Pour ces raisons, l’approche appropriée
était la pédagogie par objectifs qui place les savoirs au dessus de tout (apprenant
et enseignant) ; et c’est pour les mêmes raisons que l’inspecteur fut délaissé au profit du professeur universitaire, devenant un simple
fonctionnaire exécutant ce que les autres décidaient ,qu’il en était ou non convaincu.
Dans ce contexte, les relations entre les
inspecteurs et les professeurs d’université ont été marqué par une tension
et une polarisation, tantôt pour les uns, tantôt pour les autres, avec beaucoup
d’insinuations et de dénis, arrivant jusqu’à la contestation des compétences de
certains inspecteurs et même de leur intégrité professionnelle.
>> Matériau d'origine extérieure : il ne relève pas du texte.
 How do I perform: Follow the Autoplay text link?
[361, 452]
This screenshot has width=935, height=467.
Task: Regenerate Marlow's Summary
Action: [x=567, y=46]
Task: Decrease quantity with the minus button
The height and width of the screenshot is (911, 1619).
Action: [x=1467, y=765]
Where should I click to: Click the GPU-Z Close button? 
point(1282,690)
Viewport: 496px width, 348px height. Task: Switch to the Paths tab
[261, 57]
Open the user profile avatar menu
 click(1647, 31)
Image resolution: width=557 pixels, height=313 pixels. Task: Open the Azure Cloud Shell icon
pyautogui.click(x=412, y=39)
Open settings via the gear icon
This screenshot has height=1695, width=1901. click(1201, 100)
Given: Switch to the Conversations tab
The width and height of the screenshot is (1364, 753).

La situation s’est dégradée avec l’orientation
prise par l’inspection générale de l'éducation, nouvellement mise en place, contrairement
aux attentes de l’amicale des inspecteurs de l’enseignement secondaire,
présidée à l’époque par notre collègue Hedi Bouhouch.
La demande ( de l’amicale) de créer cette nouvelle structure, formulée depuis 1989, visait
la mise en place d’une institution qui se chargerait de superviser les différents départements avec lesquels
travaille l'inspecteur ; elle assurerait ainsi la coordination , la
programmation et la conception ; mais il s’est avéré que cette nouvelle structure était là pour contrôler l’inspecteur et lui demander de
rendre des comptes de ses actions et ses activités.
C’est
ainsi que l'inspecteur perdit, à nouveau, une part du crédit et de l’autorité
qui lui revenait de part le système éducatif et de part la nature des tâches
qu'il accomplissait, avec une certaine indépendance. L’Inspecteur se voit
éloigner des centres de décision, remplacé par l’inspection générale ;
l’apparition de l’inspecteur-coordinateur pour chaque discipline a achevé le travail
d’exclusion de l’inspecteur des centres de décisions ; et depuis ses
rapports avec l’autorité centrale passe par ce nouvel intermédiaire, et n’étant
plus au courant des fondements des décisions et des choix éducatifs, il n'est
plus en mesure de les défendre.
C’est ainsi que l’inspecteur se trouvait
errant entre les différentes directions du Ministère ; chacune le charge d’une
tâche, sans aucune coordination avec les autres directions, apparaissant aux
yeux de certains départements comme quelqu’un qui néglige ses devoirs et
tombant ainsi sous la coupe de l’inspection générale ; pour éviter cela, tous
les inspecteurs se sont mis à faire du comptage et du chiffre, au détriment de l’essentiel.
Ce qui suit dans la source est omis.